TASK TO CARRY OUT >>
Copy each line of the entries below that contains the string "sidebar".

Records from a data source:

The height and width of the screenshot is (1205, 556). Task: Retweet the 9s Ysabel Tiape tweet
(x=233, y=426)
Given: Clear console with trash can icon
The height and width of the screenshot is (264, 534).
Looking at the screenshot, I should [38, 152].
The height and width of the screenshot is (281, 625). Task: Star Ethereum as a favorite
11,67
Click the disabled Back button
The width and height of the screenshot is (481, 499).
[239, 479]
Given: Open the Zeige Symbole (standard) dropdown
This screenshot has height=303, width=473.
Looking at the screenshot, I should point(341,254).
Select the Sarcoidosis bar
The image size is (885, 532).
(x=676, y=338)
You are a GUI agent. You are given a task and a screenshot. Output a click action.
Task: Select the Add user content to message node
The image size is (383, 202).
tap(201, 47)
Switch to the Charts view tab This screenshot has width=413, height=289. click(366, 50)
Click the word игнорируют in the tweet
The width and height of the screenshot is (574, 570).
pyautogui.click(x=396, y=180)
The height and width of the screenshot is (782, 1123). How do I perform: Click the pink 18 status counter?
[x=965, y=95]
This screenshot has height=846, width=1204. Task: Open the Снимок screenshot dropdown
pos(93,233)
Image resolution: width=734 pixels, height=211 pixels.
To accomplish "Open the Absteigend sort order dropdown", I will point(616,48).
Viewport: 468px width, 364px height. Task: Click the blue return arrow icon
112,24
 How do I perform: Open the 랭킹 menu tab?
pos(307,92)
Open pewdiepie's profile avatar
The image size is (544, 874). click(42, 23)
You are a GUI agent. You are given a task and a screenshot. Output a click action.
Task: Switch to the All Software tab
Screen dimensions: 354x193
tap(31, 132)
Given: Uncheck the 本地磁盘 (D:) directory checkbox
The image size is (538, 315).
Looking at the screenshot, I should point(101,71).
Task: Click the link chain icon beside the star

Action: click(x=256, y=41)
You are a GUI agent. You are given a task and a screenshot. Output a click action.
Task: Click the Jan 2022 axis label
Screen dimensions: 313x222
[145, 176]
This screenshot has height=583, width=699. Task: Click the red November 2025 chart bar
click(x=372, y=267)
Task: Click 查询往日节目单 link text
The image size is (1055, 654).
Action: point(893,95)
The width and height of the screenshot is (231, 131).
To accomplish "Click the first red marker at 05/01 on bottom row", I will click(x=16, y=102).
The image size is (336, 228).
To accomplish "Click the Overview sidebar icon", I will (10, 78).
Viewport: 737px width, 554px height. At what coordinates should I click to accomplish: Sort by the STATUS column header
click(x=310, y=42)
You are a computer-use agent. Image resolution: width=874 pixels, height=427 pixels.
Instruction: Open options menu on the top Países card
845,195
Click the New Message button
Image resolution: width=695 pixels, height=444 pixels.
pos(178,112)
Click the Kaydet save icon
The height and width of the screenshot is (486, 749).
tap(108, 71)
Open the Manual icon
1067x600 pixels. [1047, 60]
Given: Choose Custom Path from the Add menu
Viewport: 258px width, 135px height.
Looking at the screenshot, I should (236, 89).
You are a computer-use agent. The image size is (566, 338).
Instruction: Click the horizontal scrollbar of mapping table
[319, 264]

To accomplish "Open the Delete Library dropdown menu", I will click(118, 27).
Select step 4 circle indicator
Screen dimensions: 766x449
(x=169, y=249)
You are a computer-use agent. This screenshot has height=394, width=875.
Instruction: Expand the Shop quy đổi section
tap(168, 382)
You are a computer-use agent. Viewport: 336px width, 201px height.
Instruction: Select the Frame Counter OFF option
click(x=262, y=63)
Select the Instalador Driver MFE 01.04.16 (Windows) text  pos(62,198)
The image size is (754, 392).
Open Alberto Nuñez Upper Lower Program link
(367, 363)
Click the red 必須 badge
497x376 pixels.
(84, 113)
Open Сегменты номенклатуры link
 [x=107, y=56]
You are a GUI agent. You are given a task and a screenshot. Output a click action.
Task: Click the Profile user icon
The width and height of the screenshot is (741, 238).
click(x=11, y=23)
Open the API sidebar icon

EXPECTED ANSWER >>
To accomplish "Click the Overview sidebar icon", I will (10, 78).
Open the API sidebar icon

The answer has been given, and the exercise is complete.